Return the data below line for line without any change, leaving out the pictures.

-- start of Source material --

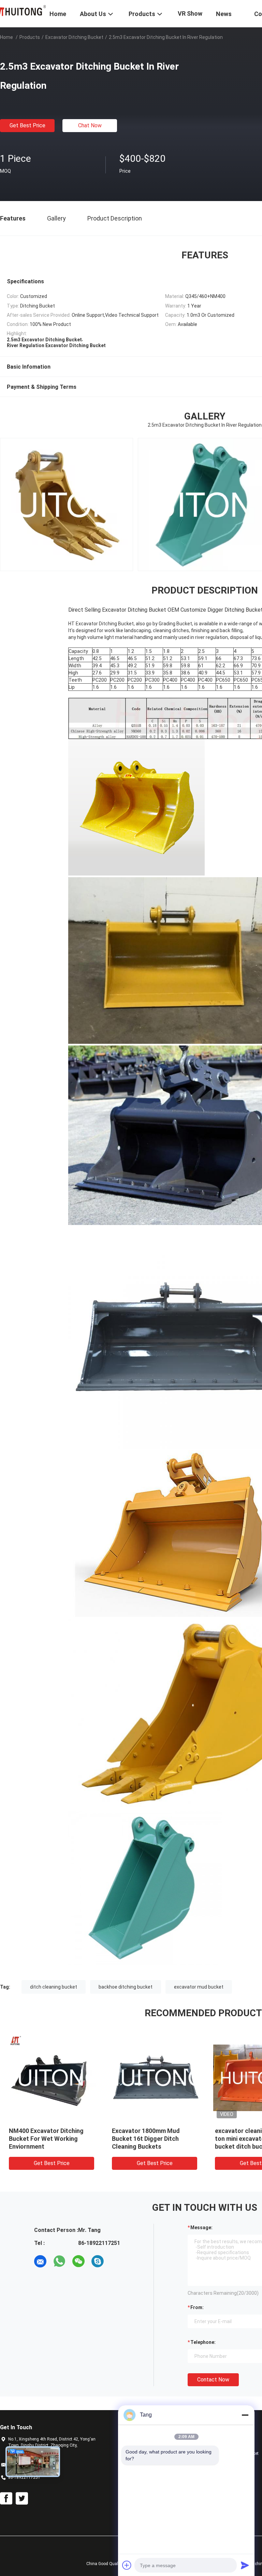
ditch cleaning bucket (53, 1987)
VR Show (190, 13)
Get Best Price (27, 125)
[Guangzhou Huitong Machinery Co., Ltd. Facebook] (6, 2498)
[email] (40, 2261)
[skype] (97, 2261)
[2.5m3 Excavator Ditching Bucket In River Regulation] (51, 2077)
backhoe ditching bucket (125, 1987)
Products (29, 37)
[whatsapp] (59, 2261)
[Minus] (245, 2415)
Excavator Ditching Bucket (74, 37)
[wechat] (78, 2261)
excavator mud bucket (198, 1987)
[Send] (244, 2565)
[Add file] (127, 2565)
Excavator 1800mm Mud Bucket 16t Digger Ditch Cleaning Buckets (146, 2138)
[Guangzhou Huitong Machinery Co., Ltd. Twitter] (22, 2498)
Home (6, 37)
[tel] (117, 2261)
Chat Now (90, 125)
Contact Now (213, 2379)
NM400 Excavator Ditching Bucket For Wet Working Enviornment (46, 2138)
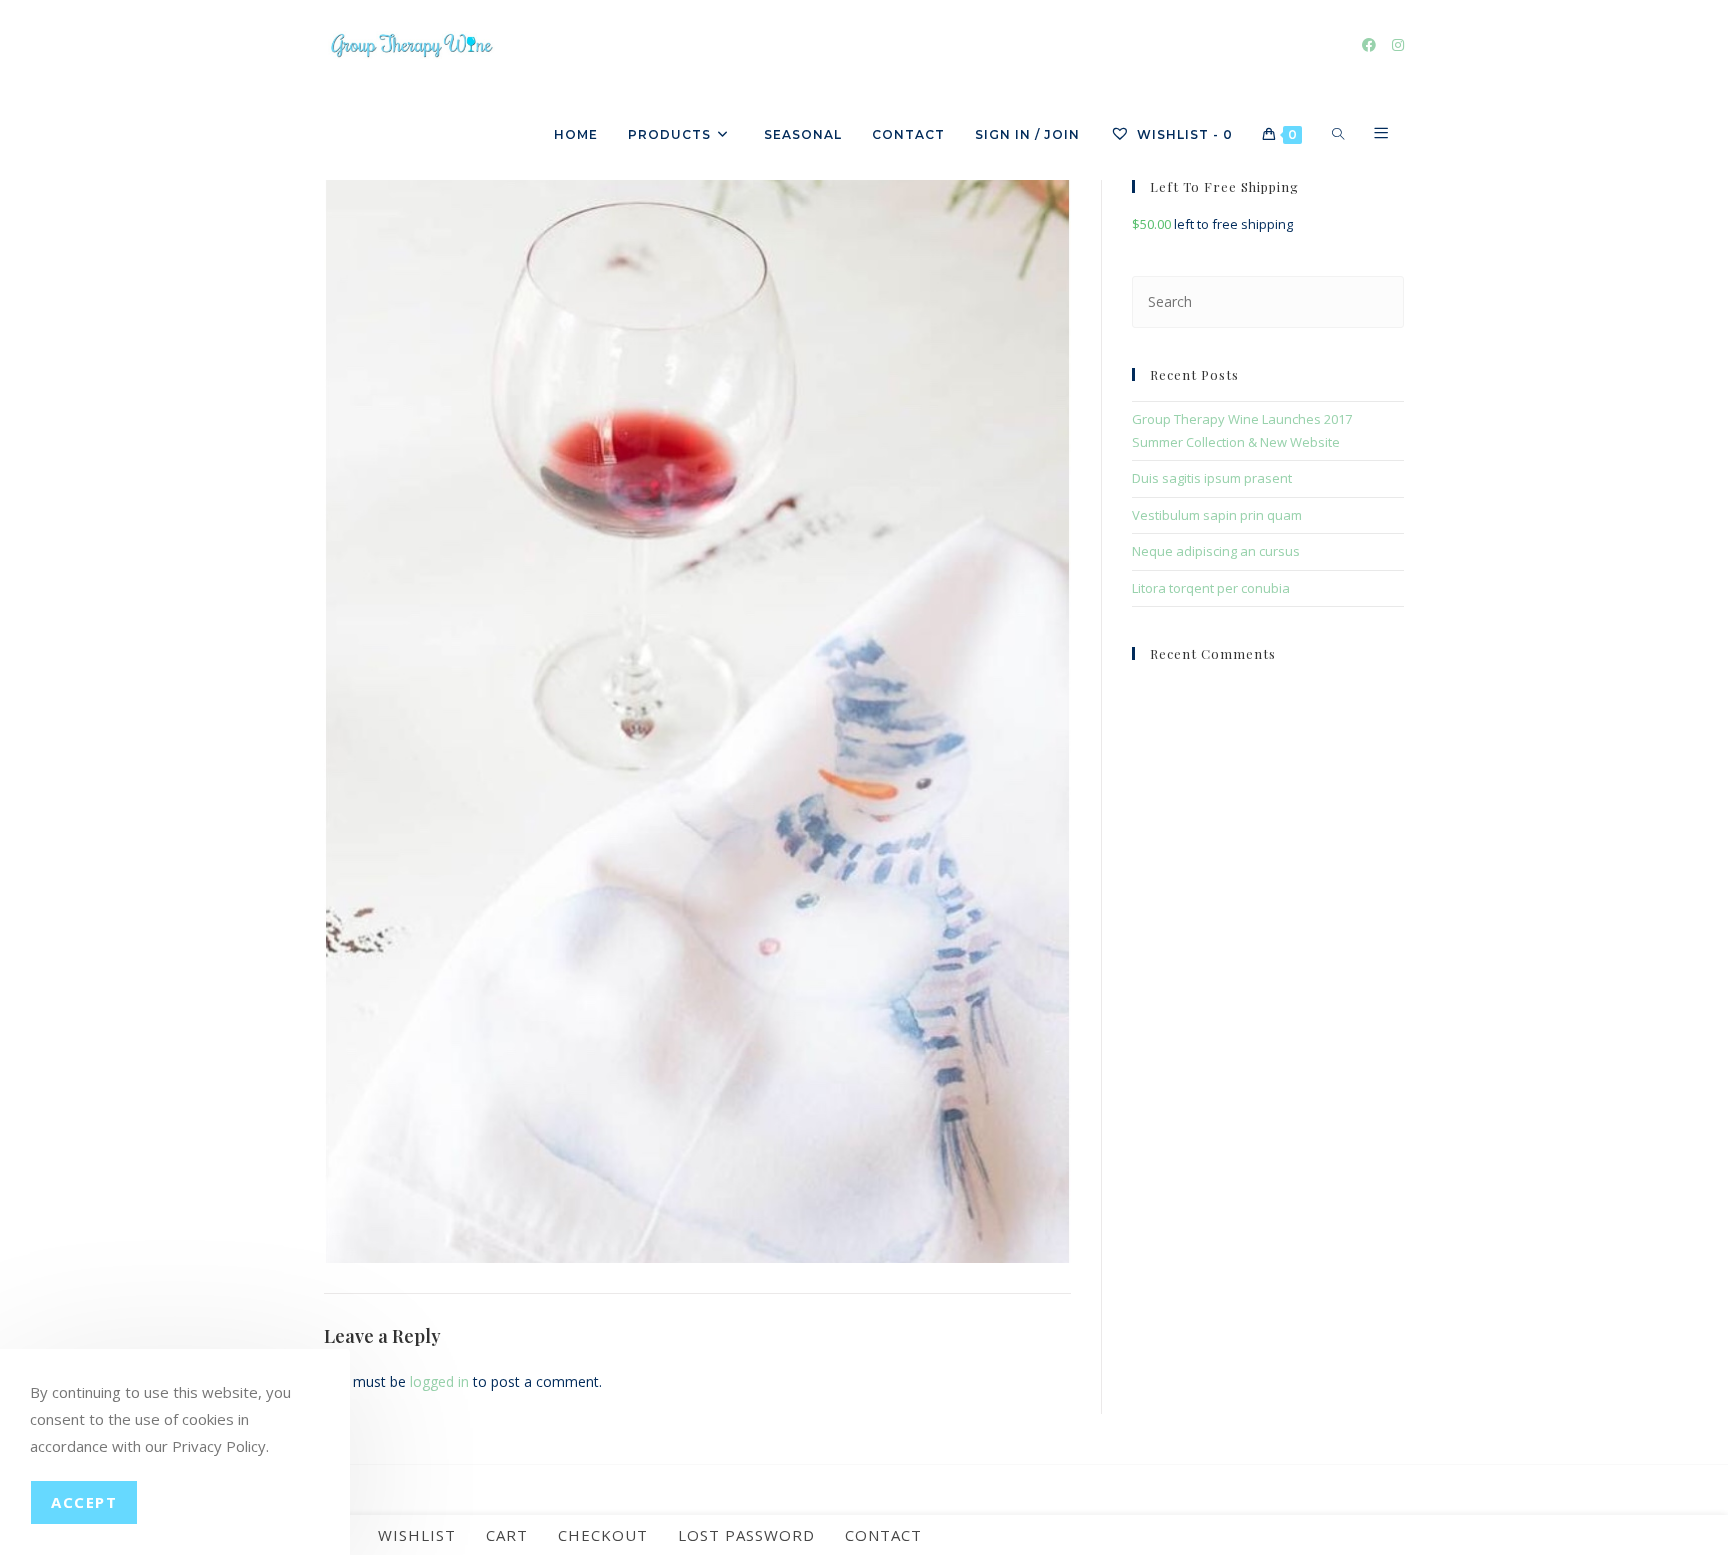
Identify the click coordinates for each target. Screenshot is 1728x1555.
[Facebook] (1369, 45)
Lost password (746, 1535)
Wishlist (417, 1535)
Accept (84, 1502)
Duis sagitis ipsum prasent (1212, 478)
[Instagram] (1398, 45)
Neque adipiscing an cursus (1216, 551)
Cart (507, 1535)
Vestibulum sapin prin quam (1217, 515)
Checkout (603, 1535)
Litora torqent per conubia (1211, 588)
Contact (883, 1535)
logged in (439, 1381)
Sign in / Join (1027, 134)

-- end of Source material --

* Completed task *
ditch cleaning bucket (53, 1987)
VR Show (190, 13)
Get Best Price (27, 125)
[Guangzhou Huitong Machinery Co., Ltd. Facebook] (6, 2498)
[email] (40, 2261)
[skype] (97, 2261)
[2.5m3 Excavator Ditching Bucket In River Regulation] (51, 2077)
backhoe ditching bucket (125, 1987)
Products (29, 37)
[whatsapp] (59, 2261)
[Minus] (245, 2415)
Excavator Ditching Bucket (74, 37)
[wechat] (78, 2261)
excavator mud bucket (198, 1987)
[Send] (244, 2565)
[Add file] (127, 2565)
Excavator 1800mm Mud Bucket 16t Digger Ditch Cleaning Buckets (146, 2138)
[Guangzhou Huitong Machinery Co., Ltd. Twitter] (22, 2498)
Home (6, 37)
[tel] (117, 2261)
Chat Now (90, 125)
Contact Now (213, 2379)
NM400 Excavator Ditching Bucket For Wet Working Enviornment (46, 2138)
Identify the click coordinates for each target. Screenshot is 1728x1555.
[Facebook] (1369, 45)
Lost password (746, 1535)
Wishlist (417, 1535)
Accept (84, 1502)
Duis sagitis ipsum prasent (1212, 478)
[Instagram] (1398, 45)
Neque adipiscing an cursus (1216, 551)
Cart (507, 1535)
Vestibulum sapin prin quam (1217, 515)
Checkout (603, 1535)
Litora torqent per conubia (1211, 588)
Contact (883, 1535)
logged in (439, 1381)
Sign in / Join (1027, 134)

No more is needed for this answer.